I'm trying to figure out if there is an advantage to having a heavy forwarder over just an indexer in the following scenario:

  • All of the infrastructure is virtual and is on the same hypervisor. Resources are dedicated.
  • Firewall logs are the primary reason for possibly using a heavy forwarder.
  • No pre or post processing of the logs is required--we just want them indexed.
  • Search factor and replication factor are both set to one. We don't need replicated data or indexes.

On one hand, I understand that if I use a heavy forwarder, I can span the output across multiple indexers. On the other hand, why not just make this machine an indexer, itself, and if I want it to be more of a dedicated resource, just don't let any other UFs or HFs know about it. Yet it would still be part of the cluster. What are there pros and cons of each approach? Thanks in advance.

1 Solution

skoelpin
SplunkTrust
SplunkTrust

Excellent question @Exeterengineering

The only disadvantage of installing a heavy forwarder vs. an indexer would be the inability to do distributed searches, so the question is, do you need to scale horizontally sometime down the road or do you believe you have enough beef to do the searching?

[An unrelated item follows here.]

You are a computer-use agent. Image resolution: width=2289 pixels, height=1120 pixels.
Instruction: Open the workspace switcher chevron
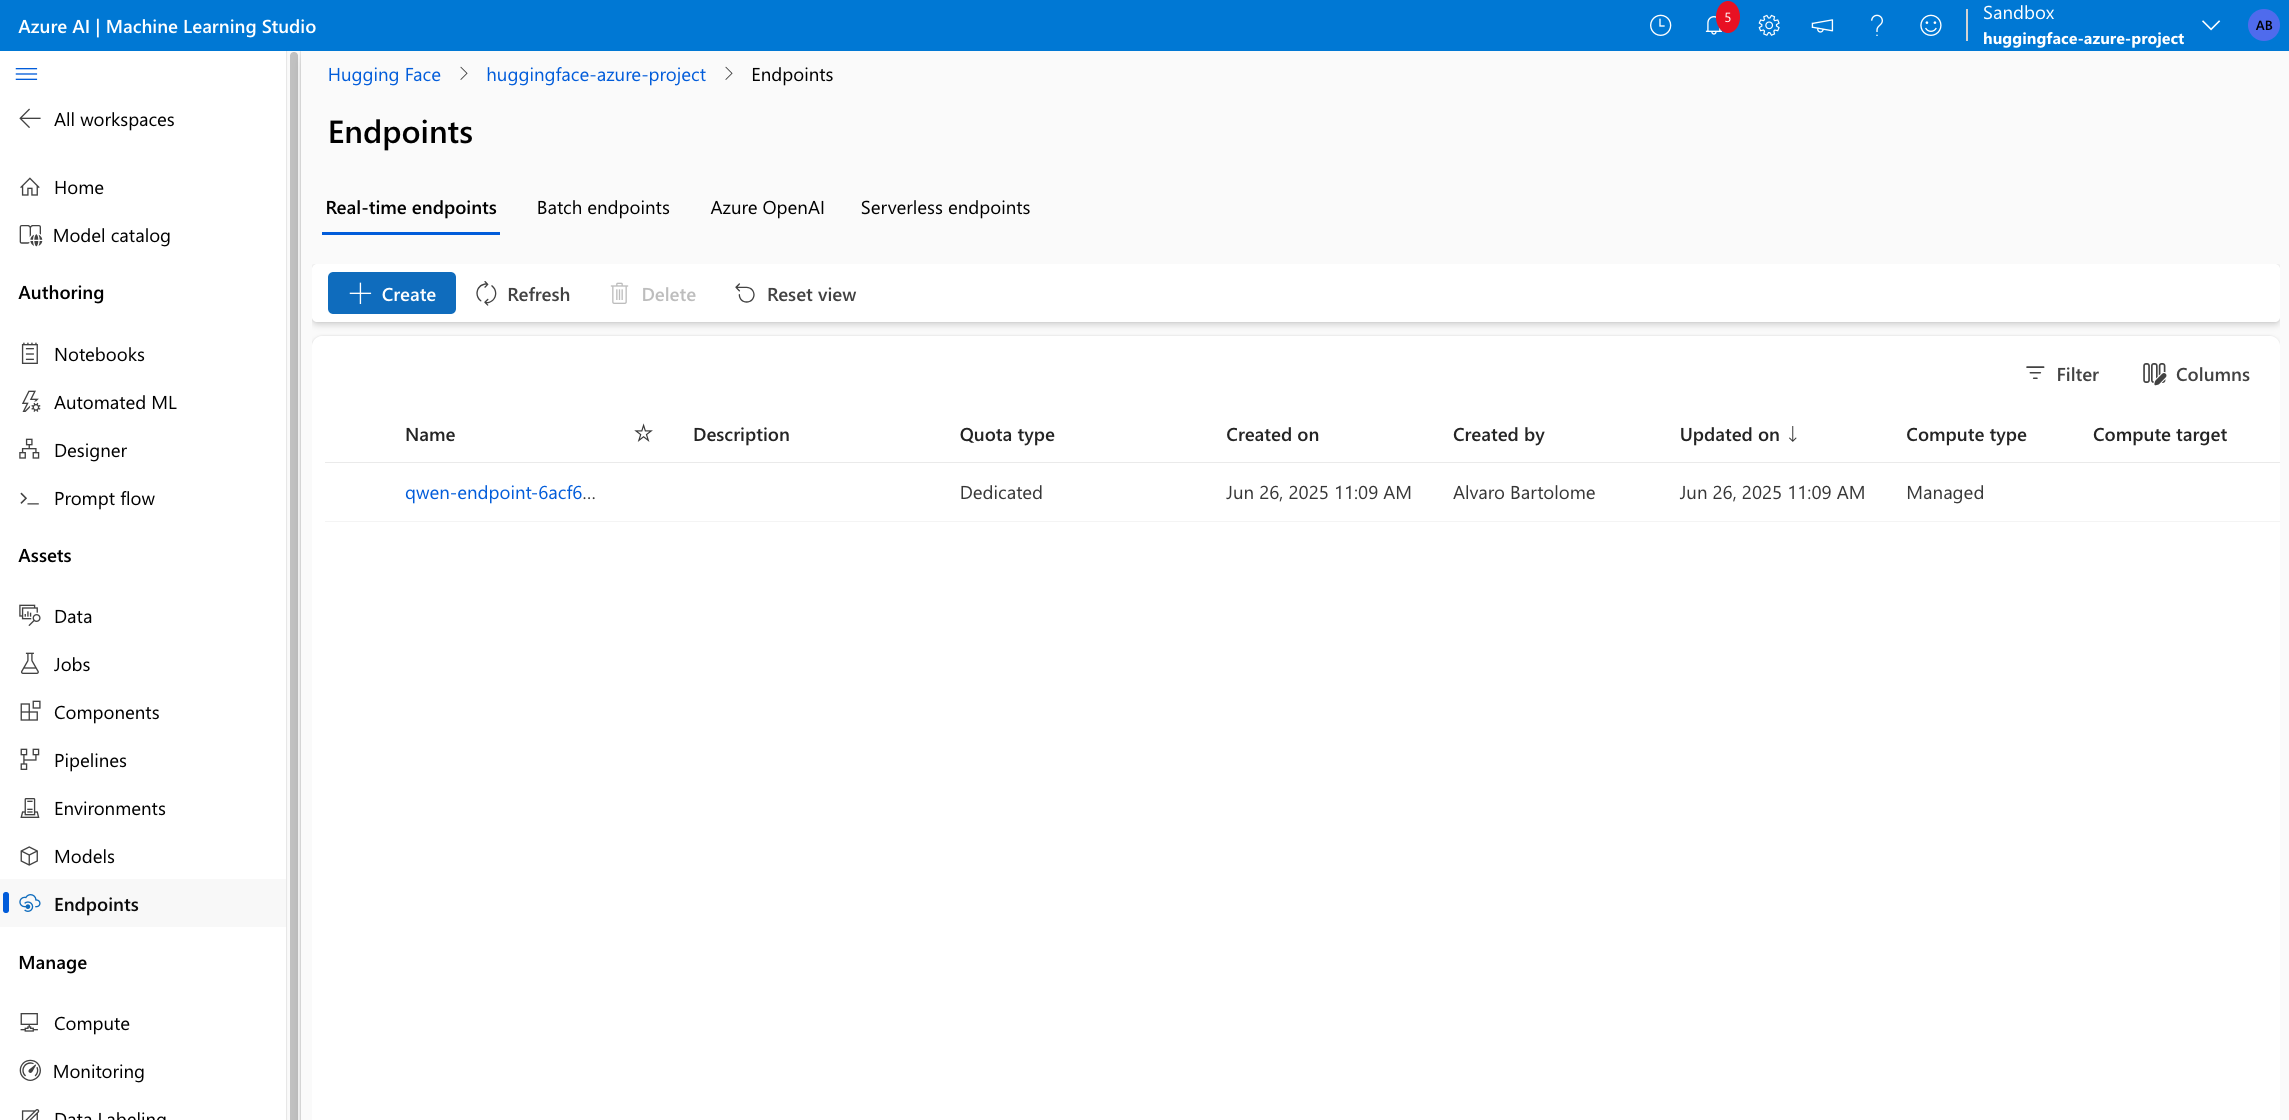point(2211,25)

Another factor to consider is how much data do you index per day?

View solution in original post

0 Karma

sjohnson_splunk
Splunk Employee
Splunk Employee

What kind of firewall? Checkpoint, Palo Alto, Cisco ASA?

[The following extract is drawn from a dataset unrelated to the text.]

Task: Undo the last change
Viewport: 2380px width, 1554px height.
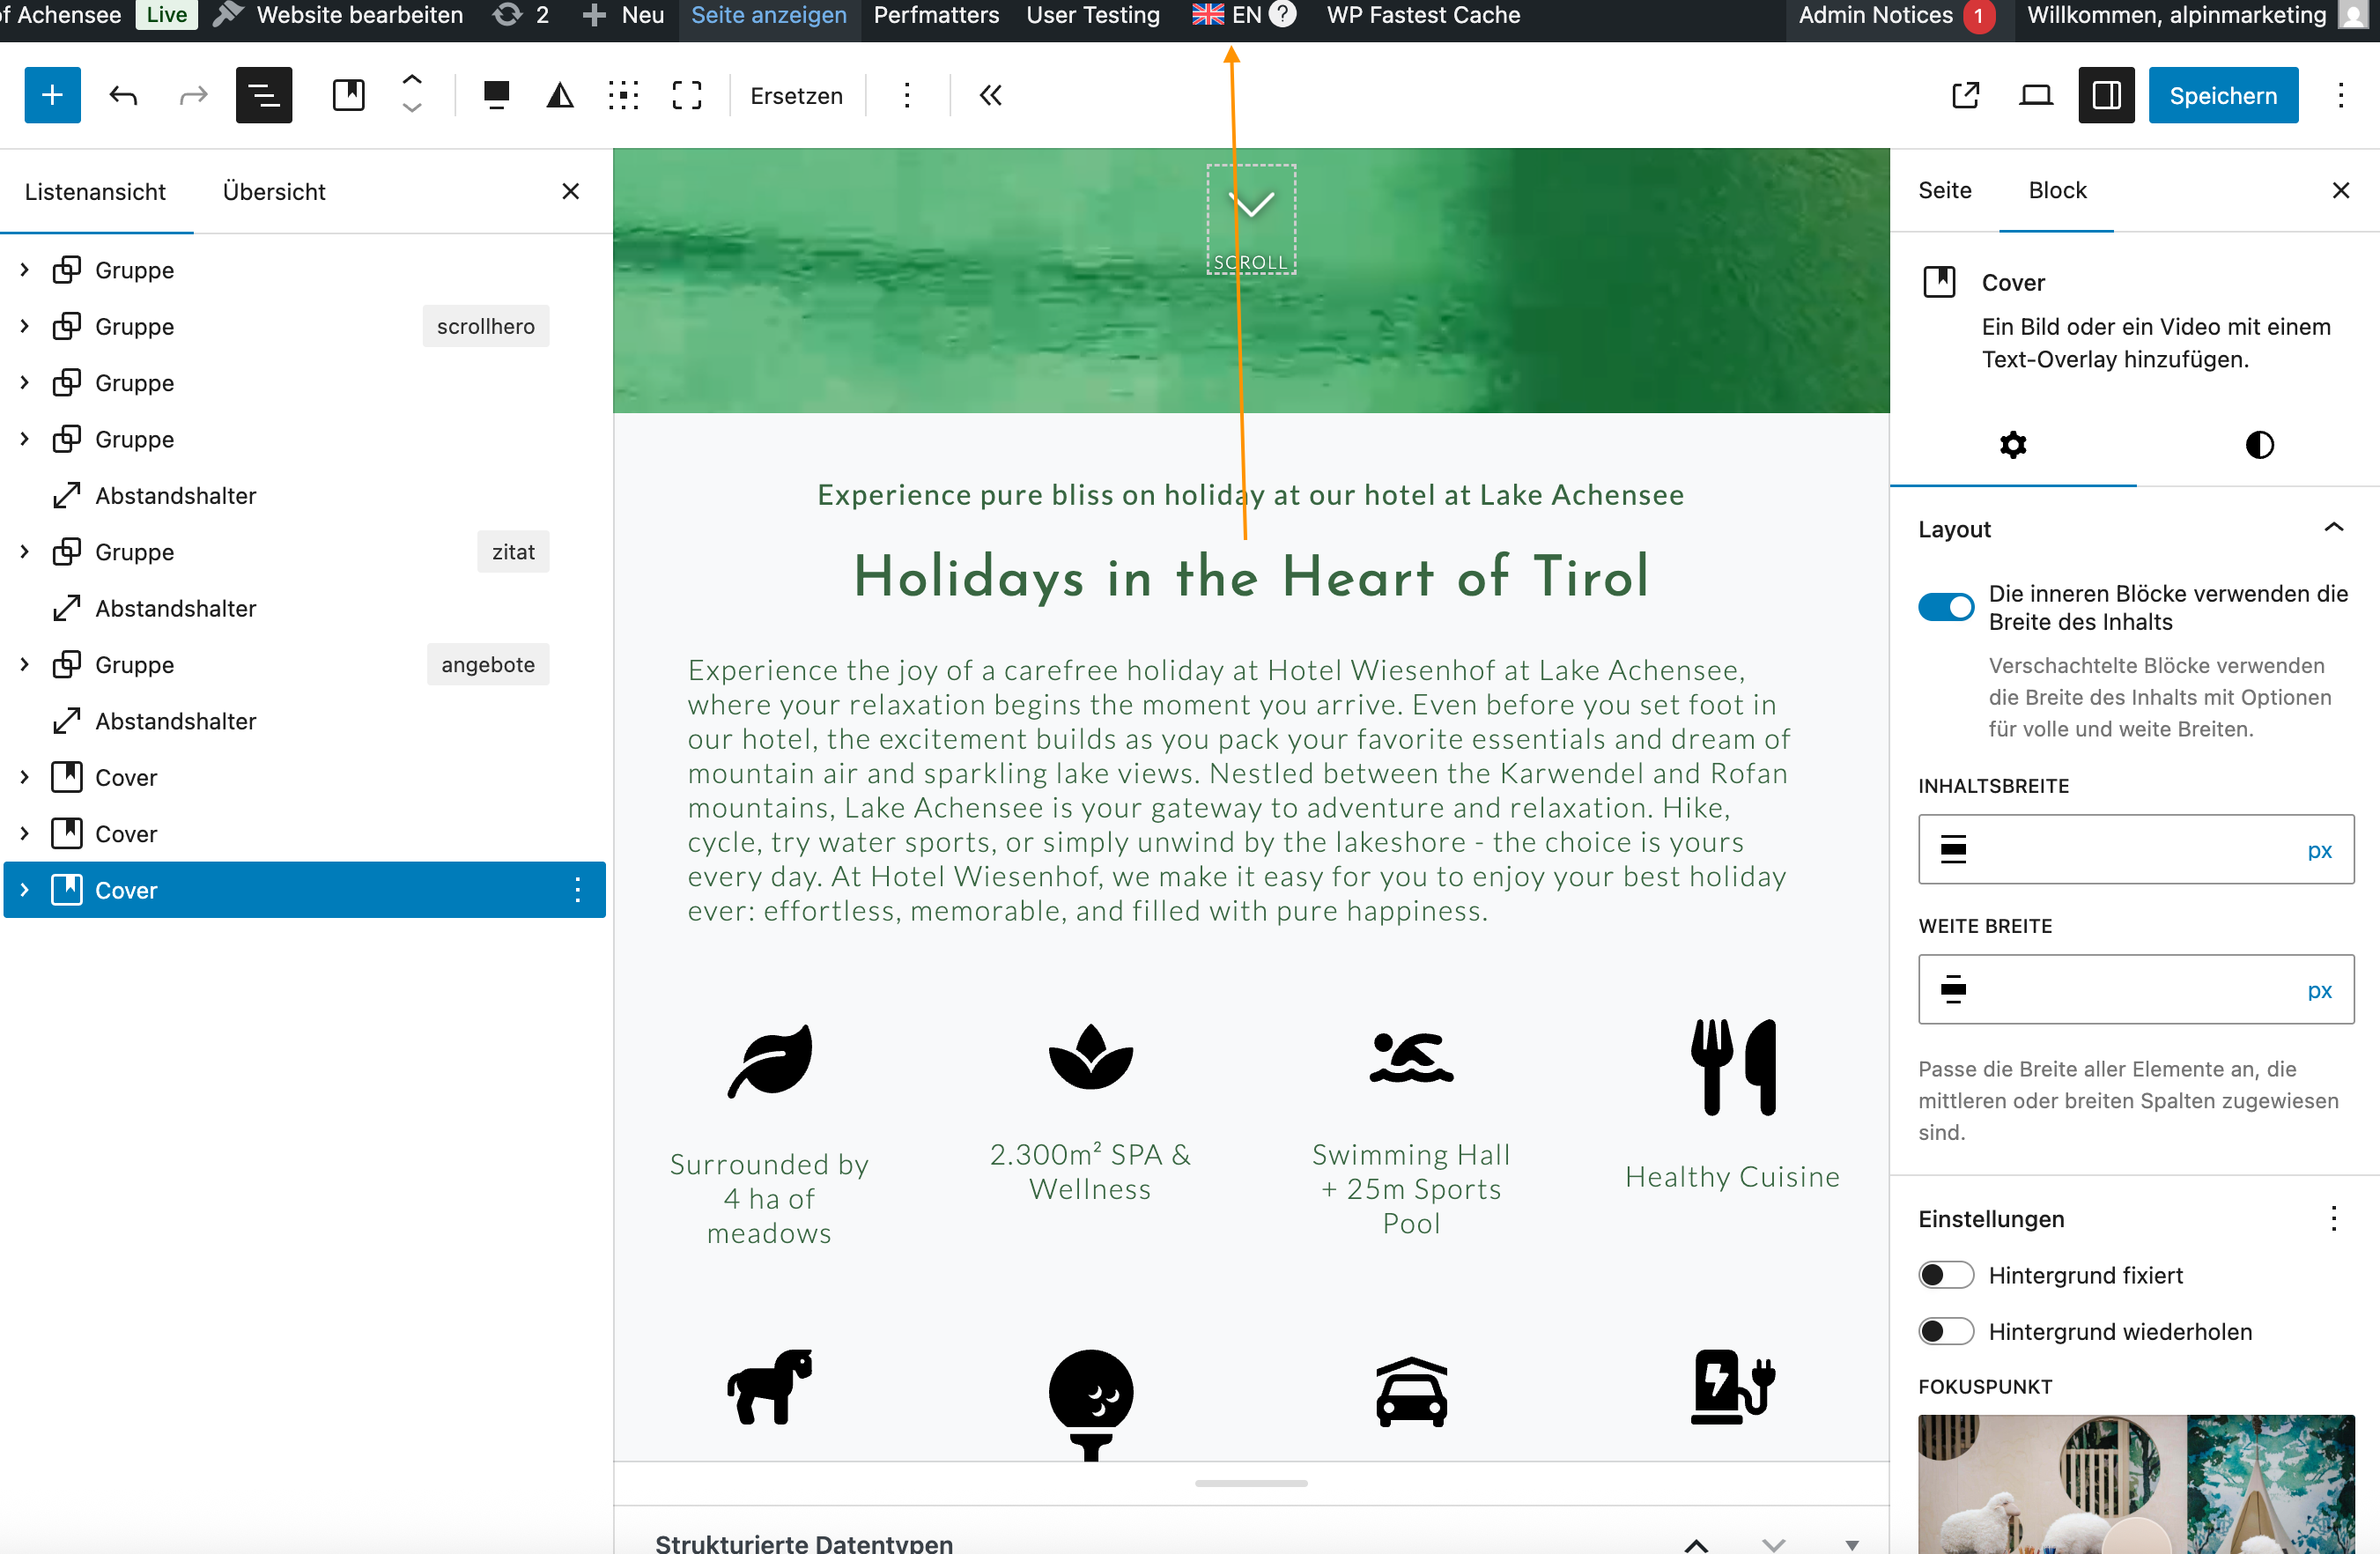Action: (x=123, y=95)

There is a specific app for Checkpoint and depending on the volume and number of devices you need to collect from you might need to scale up. If you are just going to forward syslog data from the device then I would recommend that you send that to a syslog server first and then monitor the log files with a universal forwarder.

0 Karma

MuS
SplunkTrust
SplunkTrust

Firewall logs are the primary reason for possibly using a heavy forwarder.

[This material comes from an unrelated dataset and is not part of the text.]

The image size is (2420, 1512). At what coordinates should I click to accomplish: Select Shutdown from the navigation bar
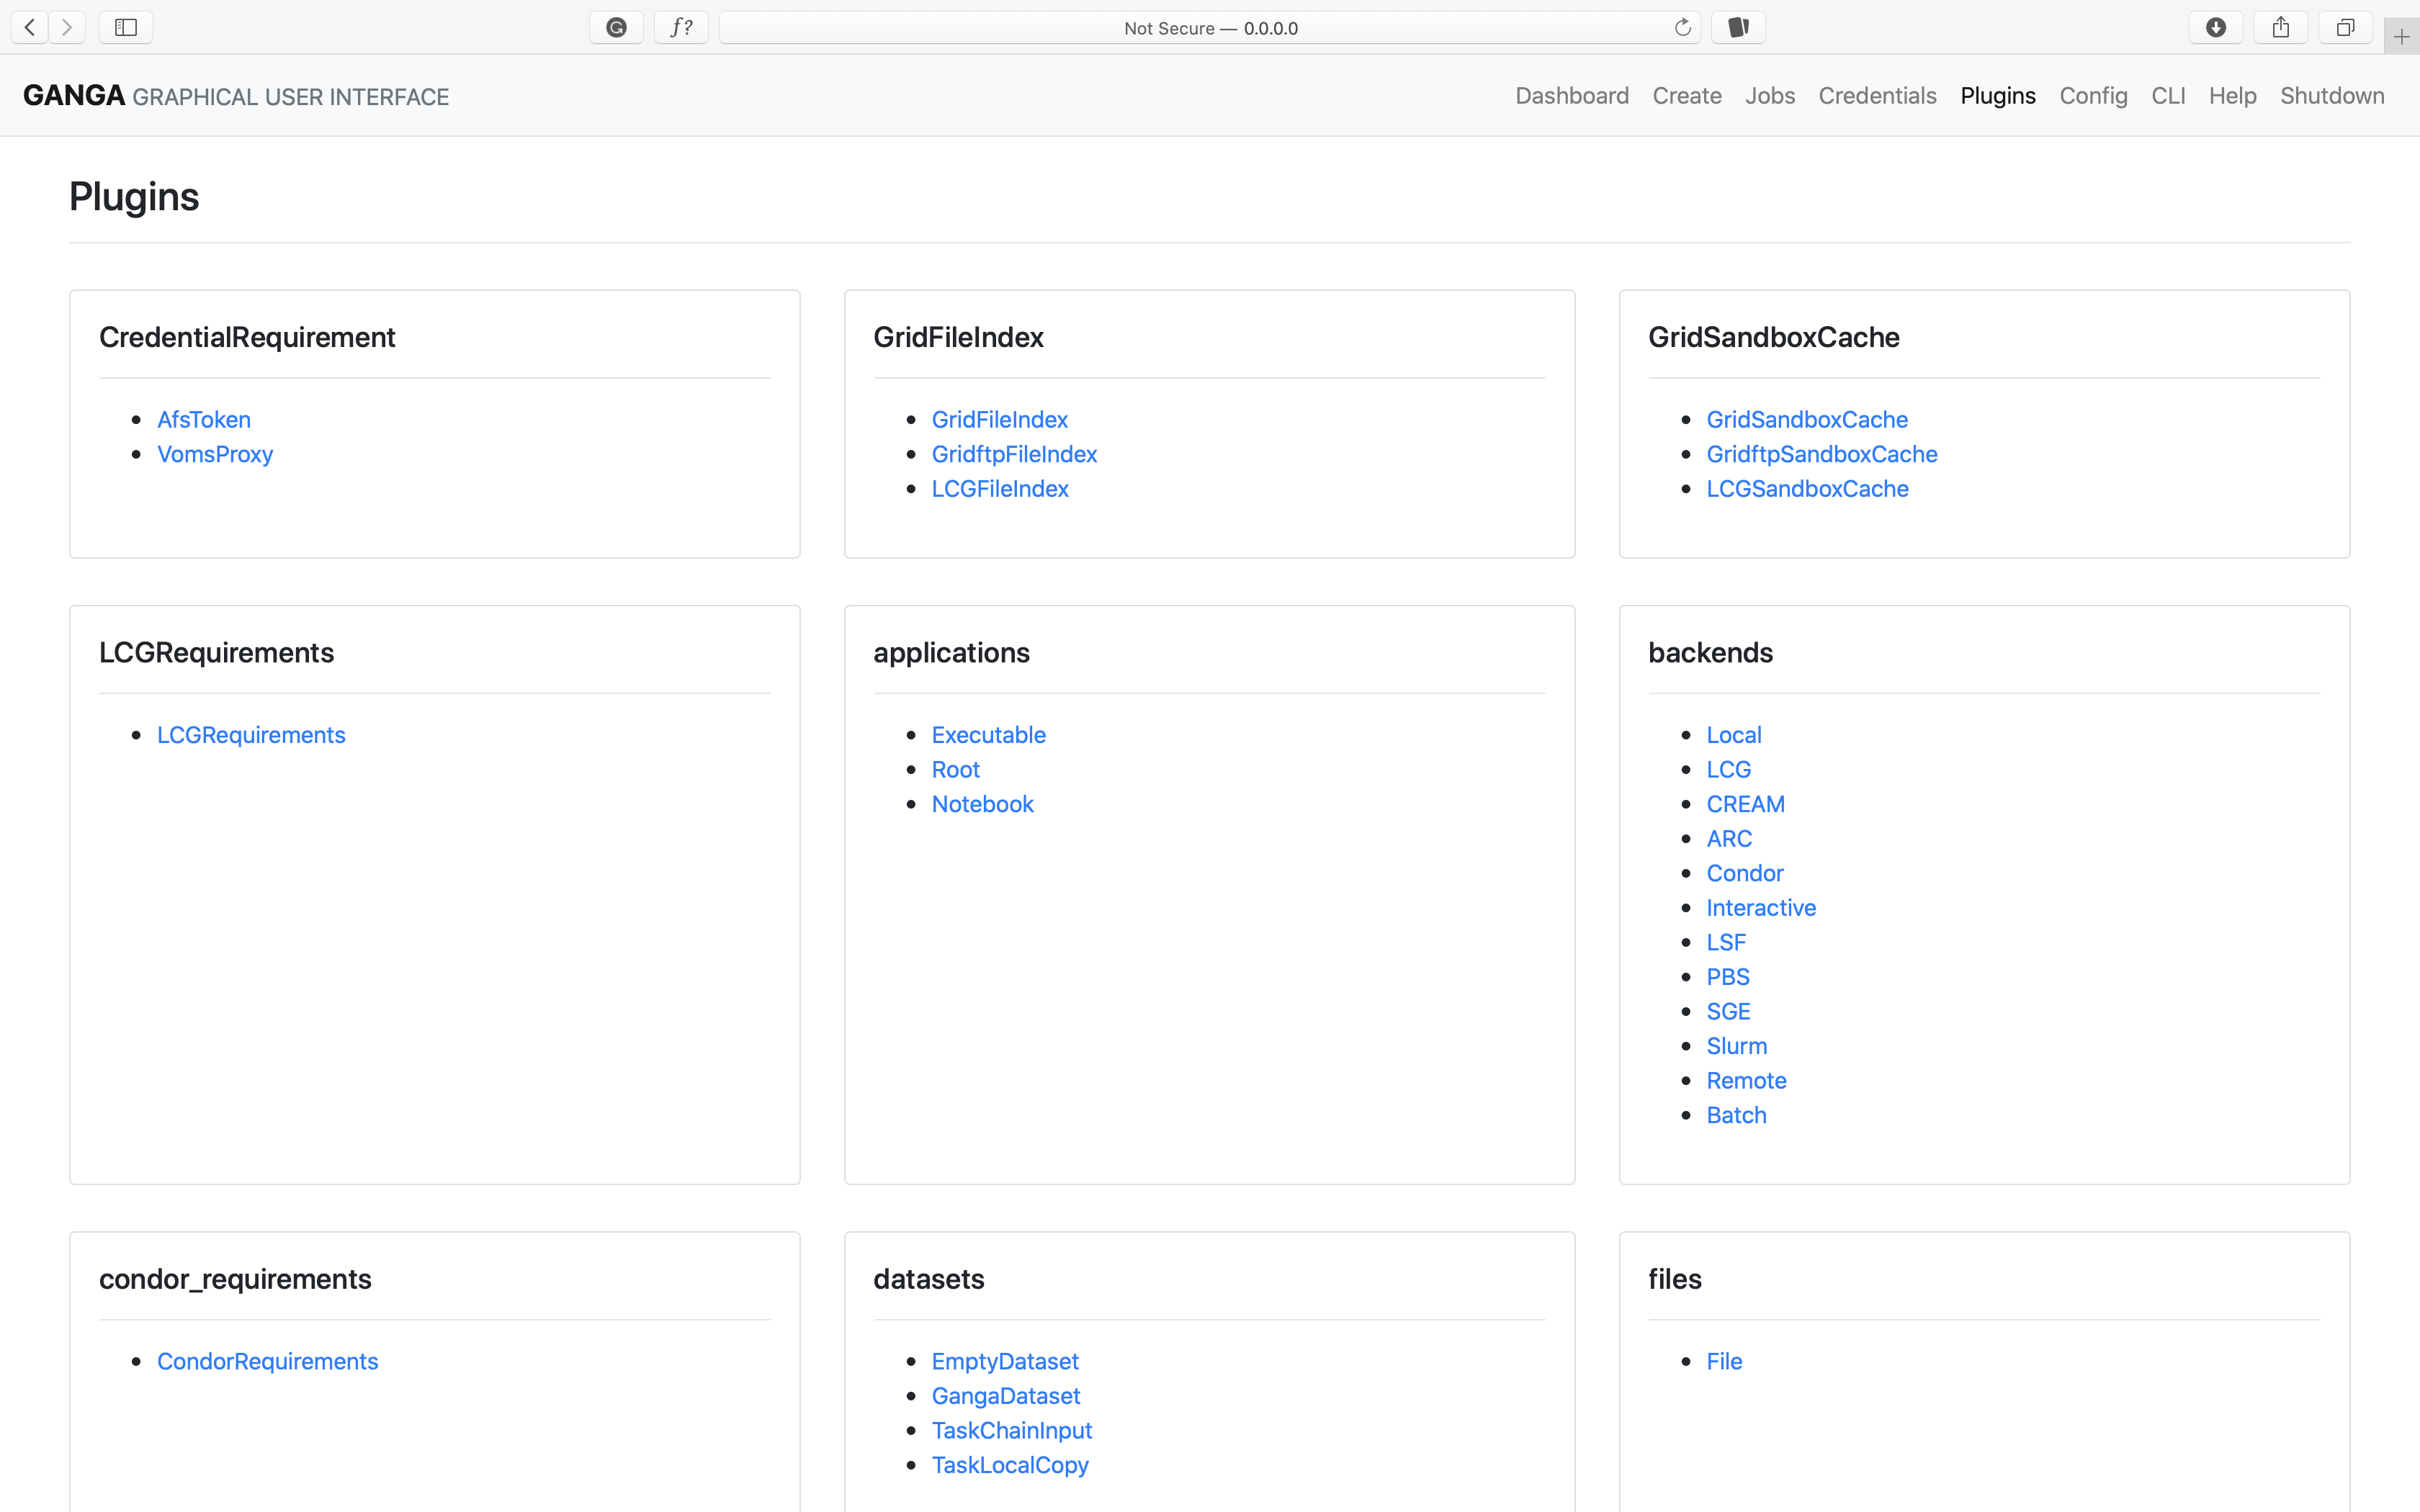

If those logs are coming in over syslog I suggest to read this excellent post http://www.georgestarcher.com/splunk-success-with-syslog/

cheers, MuS

0 Karma

mhassan_splunk
Splunk Employee
Splunk Employee

I wrote an extensive blog on syslog-ng with splunk. You may find it useful:
http://blogs.splunk.com/2016/05/05/high-performance-syslogging-for-splunk-using-syslog-ng-part-1/

0 Karma

skoelpin
SplunkTrust
SplunkTrust

Excellent question @Exeterengineering

The only disadvantage of installing a heavy forwarder vs. an indexer would be the inability to do distributed searches, so the question is, do you need to scale horizontally sometime down the road or do you believe you have enough beef to do the searching?

Another factor to consider is how much data do you index per day?

0 Karma

Exeterengineeri
Explorer

We very well could have a need to scale beyond what we have now. How about something like a syslog-ng server with a universal forwarder spreading the output to the indexers?

0 Karma

skoelpin
SplunkTrust
SplunkTrust

This is a great idea. If you want the ability to "scale horizontally" then you need to add more indexers and set up UF's on your syslog server. Adding heavy forwarders would prevent you from scaling since they do not have the ability to distribute your searches to other instances.

Exeterengineeri
Explorer

Thank you, and after some more reflection, I agree. Syslog-ng it is.

skoelpin
SplunkTrust
SplunkTrust

Great to hear! If this answered your question, can you please accept the answer?